Work through the data line by line, gathering every line that has the word "computer".
══ Material for the task
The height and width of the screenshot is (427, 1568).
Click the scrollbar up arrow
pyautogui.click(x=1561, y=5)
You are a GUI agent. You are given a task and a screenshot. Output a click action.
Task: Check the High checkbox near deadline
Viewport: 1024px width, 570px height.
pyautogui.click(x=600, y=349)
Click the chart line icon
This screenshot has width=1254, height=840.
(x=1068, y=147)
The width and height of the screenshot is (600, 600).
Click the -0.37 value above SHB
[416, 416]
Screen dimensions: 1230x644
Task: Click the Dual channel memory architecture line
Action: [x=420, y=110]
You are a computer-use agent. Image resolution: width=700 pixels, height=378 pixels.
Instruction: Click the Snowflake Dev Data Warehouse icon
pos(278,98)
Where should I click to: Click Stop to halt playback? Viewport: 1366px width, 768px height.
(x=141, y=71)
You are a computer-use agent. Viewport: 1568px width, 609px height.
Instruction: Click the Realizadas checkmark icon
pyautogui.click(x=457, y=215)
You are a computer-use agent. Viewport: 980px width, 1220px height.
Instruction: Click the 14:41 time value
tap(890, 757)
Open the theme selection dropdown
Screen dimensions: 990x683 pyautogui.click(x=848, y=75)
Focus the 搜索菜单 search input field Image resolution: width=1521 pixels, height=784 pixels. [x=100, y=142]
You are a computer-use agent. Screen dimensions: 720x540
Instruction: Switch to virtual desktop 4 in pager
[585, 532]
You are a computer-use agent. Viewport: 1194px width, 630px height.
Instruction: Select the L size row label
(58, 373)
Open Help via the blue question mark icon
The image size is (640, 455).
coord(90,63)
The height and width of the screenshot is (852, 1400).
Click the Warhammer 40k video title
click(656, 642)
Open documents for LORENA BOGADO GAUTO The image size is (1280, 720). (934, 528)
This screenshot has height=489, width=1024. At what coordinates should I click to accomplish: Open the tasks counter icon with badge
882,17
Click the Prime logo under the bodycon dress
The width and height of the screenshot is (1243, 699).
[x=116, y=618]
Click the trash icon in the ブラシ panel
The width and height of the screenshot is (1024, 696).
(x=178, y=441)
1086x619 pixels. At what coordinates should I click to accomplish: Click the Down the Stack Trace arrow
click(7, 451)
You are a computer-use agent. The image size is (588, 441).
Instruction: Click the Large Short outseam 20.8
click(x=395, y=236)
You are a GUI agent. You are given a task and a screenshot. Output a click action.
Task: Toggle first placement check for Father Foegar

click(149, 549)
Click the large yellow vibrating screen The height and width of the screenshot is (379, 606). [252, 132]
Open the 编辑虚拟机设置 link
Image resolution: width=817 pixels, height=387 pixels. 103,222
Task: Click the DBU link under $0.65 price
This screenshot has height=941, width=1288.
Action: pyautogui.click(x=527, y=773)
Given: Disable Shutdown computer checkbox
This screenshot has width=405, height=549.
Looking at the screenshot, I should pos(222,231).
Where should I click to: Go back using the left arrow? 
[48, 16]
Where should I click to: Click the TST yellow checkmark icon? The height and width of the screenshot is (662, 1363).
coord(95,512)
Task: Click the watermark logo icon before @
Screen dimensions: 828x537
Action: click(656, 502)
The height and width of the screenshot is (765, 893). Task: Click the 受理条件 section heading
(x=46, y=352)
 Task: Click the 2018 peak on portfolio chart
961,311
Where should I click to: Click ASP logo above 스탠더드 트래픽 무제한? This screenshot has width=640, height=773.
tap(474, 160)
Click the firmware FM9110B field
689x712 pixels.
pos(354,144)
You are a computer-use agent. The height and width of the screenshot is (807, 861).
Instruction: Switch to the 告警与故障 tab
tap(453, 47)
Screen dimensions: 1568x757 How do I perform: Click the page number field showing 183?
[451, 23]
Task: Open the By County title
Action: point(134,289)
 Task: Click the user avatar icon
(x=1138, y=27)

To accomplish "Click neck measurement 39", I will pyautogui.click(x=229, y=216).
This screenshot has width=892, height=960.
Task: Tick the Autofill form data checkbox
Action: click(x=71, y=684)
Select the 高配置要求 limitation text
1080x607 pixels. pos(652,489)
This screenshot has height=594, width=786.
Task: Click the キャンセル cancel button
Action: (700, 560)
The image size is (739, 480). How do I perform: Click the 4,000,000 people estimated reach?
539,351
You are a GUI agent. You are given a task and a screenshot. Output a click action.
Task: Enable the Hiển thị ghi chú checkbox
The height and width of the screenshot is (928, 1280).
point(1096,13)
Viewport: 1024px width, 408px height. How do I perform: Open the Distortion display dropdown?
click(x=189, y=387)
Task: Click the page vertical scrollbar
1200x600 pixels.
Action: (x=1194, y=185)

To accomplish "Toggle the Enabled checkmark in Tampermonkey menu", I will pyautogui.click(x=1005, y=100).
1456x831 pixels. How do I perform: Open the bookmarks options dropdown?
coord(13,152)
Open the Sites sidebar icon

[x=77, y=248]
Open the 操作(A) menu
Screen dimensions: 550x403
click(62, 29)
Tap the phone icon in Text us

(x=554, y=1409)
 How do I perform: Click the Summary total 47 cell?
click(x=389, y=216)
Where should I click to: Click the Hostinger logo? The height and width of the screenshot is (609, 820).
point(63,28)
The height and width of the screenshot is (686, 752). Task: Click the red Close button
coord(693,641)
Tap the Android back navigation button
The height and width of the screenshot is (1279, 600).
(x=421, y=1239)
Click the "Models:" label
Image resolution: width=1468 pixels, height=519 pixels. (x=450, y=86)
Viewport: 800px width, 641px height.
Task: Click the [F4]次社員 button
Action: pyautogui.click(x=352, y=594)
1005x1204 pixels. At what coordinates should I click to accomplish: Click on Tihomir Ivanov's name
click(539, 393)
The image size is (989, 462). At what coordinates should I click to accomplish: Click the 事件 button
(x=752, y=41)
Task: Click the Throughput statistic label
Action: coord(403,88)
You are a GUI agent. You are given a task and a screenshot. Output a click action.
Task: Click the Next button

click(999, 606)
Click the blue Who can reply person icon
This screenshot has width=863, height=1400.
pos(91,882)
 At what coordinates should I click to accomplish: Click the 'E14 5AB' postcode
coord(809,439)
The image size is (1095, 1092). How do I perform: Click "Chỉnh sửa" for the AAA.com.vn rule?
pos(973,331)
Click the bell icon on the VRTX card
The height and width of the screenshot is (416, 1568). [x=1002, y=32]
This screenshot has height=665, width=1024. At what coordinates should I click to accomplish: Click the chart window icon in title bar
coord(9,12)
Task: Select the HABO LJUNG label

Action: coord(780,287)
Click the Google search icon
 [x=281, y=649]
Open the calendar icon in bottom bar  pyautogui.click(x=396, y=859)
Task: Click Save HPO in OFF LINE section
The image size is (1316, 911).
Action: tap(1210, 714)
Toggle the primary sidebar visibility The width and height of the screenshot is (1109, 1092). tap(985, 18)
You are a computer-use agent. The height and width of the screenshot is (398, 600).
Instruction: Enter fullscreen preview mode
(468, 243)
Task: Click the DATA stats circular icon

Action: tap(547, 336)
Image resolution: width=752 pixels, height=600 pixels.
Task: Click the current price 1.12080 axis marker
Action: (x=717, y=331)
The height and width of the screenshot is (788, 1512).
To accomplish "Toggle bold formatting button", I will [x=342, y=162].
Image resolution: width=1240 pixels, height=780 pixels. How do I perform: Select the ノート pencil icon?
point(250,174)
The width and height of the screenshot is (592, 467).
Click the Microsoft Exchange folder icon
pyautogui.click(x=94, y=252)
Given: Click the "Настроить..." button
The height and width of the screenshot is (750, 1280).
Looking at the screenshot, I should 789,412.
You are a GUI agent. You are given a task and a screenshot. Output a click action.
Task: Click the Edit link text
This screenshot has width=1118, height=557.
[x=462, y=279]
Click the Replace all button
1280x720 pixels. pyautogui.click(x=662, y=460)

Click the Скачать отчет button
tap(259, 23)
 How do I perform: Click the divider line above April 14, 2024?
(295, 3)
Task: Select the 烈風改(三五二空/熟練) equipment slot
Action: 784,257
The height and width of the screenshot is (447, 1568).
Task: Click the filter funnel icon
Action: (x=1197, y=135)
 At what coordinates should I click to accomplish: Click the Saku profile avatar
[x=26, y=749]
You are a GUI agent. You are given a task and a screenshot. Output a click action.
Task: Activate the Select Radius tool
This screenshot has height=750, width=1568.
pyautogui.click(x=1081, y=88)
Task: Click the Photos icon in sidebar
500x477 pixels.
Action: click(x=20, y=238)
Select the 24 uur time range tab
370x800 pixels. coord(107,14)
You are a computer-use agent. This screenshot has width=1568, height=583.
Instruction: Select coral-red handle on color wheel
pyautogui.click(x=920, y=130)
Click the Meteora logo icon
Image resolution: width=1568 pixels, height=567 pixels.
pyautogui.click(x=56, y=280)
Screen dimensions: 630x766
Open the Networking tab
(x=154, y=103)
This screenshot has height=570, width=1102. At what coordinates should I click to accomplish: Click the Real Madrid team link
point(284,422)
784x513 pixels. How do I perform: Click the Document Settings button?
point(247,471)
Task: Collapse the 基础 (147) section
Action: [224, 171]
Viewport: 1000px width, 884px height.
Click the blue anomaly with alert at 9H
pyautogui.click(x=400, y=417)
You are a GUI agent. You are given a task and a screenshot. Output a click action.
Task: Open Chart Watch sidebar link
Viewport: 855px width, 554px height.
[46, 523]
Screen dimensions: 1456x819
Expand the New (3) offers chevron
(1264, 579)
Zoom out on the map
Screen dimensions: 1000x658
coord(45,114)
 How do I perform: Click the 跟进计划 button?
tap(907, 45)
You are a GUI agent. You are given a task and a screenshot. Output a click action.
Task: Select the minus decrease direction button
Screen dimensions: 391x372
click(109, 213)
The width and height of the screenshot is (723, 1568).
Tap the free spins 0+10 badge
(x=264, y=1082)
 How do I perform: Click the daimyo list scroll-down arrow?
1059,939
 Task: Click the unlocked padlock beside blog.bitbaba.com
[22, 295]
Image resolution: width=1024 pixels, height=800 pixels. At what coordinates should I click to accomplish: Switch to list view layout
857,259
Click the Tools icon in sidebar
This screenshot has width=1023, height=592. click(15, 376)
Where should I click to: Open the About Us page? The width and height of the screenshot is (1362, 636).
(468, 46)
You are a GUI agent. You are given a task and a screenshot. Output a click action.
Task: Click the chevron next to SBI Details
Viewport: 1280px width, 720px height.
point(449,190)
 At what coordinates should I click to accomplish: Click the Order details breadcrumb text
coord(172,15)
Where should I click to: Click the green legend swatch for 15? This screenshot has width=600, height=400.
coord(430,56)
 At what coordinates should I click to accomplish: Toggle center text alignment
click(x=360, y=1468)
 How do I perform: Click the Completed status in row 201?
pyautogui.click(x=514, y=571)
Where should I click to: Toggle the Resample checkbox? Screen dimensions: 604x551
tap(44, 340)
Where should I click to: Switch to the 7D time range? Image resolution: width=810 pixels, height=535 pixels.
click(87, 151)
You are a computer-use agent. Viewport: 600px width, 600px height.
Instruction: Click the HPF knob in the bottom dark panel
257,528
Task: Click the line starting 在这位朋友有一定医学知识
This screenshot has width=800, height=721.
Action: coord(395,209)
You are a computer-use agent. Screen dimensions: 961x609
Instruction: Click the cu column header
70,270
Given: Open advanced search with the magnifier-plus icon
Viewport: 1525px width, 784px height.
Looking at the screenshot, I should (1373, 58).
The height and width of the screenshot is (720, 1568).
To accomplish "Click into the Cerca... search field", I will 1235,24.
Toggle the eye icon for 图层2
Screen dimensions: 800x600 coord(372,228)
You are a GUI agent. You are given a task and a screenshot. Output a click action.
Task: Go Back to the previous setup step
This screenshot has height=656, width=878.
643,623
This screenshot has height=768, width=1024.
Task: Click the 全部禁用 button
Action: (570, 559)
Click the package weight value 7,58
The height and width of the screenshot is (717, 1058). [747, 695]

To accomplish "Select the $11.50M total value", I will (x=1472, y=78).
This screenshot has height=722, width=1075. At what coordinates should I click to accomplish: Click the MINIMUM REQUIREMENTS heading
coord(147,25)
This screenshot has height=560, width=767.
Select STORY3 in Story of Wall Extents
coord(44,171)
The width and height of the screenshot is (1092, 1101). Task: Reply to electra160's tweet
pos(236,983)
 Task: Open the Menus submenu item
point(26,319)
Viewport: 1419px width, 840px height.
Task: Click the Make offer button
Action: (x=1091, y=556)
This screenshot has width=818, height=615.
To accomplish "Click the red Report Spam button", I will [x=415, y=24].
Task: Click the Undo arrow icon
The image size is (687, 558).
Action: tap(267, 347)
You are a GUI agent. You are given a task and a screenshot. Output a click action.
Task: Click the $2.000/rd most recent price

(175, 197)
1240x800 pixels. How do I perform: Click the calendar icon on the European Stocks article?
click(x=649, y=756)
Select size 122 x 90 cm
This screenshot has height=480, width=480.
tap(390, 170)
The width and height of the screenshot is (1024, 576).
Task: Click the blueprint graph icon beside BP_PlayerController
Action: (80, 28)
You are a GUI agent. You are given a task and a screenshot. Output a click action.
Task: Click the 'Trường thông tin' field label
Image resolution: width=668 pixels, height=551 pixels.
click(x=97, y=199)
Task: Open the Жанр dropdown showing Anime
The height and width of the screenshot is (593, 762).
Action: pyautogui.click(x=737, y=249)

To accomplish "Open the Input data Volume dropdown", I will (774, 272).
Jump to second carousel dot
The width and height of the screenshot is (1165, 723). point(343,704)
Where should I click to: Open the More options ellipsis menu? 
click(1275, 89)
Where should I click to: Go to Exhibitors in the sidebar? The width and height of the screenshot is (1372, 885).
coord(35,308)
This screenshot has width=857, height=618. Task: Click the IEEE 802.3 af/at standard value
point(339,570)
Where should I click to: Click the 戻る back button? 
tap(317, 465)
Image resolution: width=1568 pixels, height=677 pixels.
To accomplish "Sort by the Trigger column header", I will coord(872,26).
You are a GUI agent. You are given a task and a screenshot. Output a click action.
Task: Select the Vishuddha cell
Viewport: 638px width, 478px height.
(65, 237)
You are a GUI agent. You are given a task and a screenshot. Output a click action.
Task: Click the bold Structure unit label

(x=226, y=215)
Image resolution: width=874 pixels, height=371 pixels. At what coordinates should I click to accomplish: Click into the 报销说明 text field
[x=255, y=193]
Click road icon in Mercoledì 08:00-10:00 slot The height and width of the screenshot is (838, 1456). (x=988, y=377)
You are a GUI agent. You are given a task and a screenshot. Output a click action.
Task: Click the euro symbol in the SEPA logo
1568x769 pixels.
════
[Solution]:
You are a computer-use agent. Image resolution: width=700 pixels, height=378 pixels.
You are a computer-use agent. Viewport: 1568px width, 609px height.
You are a computer-use agent. Viewport: 980px width, 1220px height.
You are a computer-use agent. Screen dimensions: 720x540
You are a computer-use agent. Viewport: 1194px width, 630px height.
You are a computer-use agent. The image size is (588, 441).
Given: Disable Shutdown computer checkbox
You are a computer-use agent. The height and width of the screenshot is (807, 861).
You are a computer-use agent. The height and width of the screenshot is (398, 600).
You are a computer-use agent. This screenshot has width=1568, height=583.
You are a computer-use agent. Viewport: 600px width, 600px height.
You are a computer-use agent. Screen dimensions: 961x609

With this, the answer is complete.